──────── Given text ────────

Notice a pattern in what kids want to talk about. Concentrate on
keeping track of what they’re asking about or telling you. Honestly
check the percentage of time you spend on active listening. When I
first started practicing active listening, my percentage was lower
than what I wanted to admit.

If a child tells you his favorite candy bar is a Baby Ruth, take
note. Surprise him on his eighth birthday with one or even eight
Baby Ruth candy bars. This was a home run with one kid who said,
“How did you know that was my favorite candy bar?”

Like this boy, many kids are amazed and pleasantly surprised
when they hear, “Because you told me a couple months ago.” Kids
aren’t always accustomed to being heard. It can be a big deal to
kids when you remember small things.

2. Keep the goal of the group in mind. Some
leaders focus so much on connecting and having fun that the main
point of the lesson gets lost. Other leaders lean too far into
content and doing the activity that the relational part is null and
void. Notice how much time Jesus spent being relational while he
taught. Kids need to experience and be in relationships within
God’s family as they learn about God’s love. Grace must be in place
as kids learn about God’s grace and love. Without ongoing,
intentional relationships, the learning becomes stagnant and
focused only on memorizing and conveying information.

──────── Provided material ────────

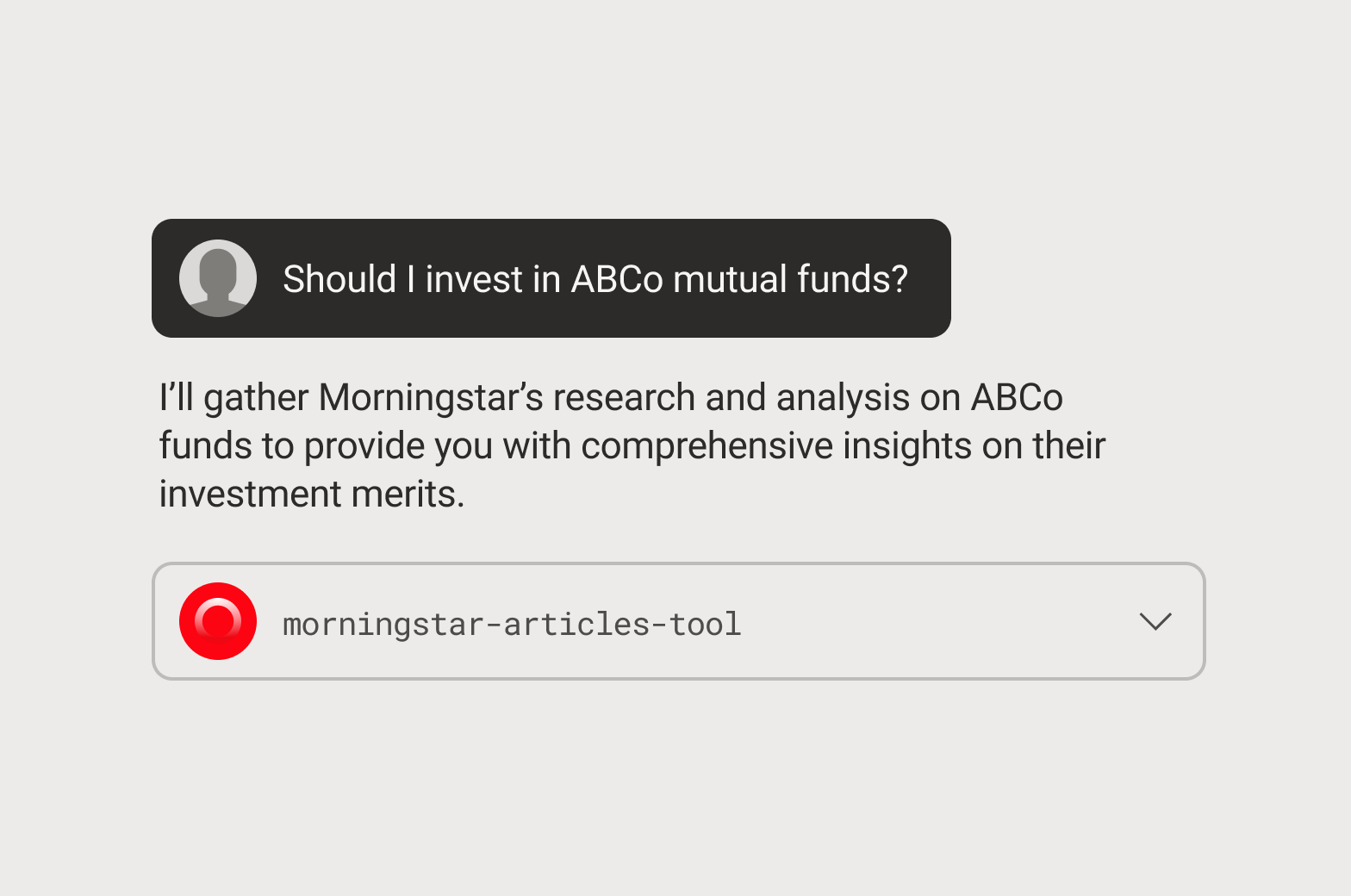Viewport: 1351px width, 896px height.
Task: Click the gray user avatar icon
Action: 218,278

────────

## Given exercise A
In the passage on listening to kids, set down the words starting with "If a child tells" and going on through "remember small things.".
## Given exercise B
Answer these questions from the passage on listening to kids:
(i) Which candy bar did the child name as his favorite?
(ii) On which birthday does the passage suggest surprising him with it?
(iii) According to the passage, what does learning become without ongoing, intentional relationships?
## Given exercise C
List every instruction in the passage's paragraph that begins "Notice a pattern".

## Solution A
If a child tells you his favorite candy bar is a Baby Ruth, take
note. Surprise him on his eighth birthday with one or even eight
Baby Ruth candy bars. This was a home run with one kid who said,
“How did you know that was my favorite candy bar?”

Like this boy, many kids are amazed and pleasantly surprised
when they hear, “Because you told me a couple months ago.” Kids
aren’t always accustomed to being heard. It can be a big deal to
kids when you remember small things.

## Solution B
(i) The child named a Baby Ruth as his favorite candy bar.
(ii) The passage suggests surprising him on his eighth birthday.
(iii) Learning becomes stagnant and focused only on memorizing and conveying information.

## Solution C
- Notice a pattern in what kids want to talk about.
- Concentrate on keeping track of what they're asking about or telling you.
- Honestly check the percentage of time you spend on active listening.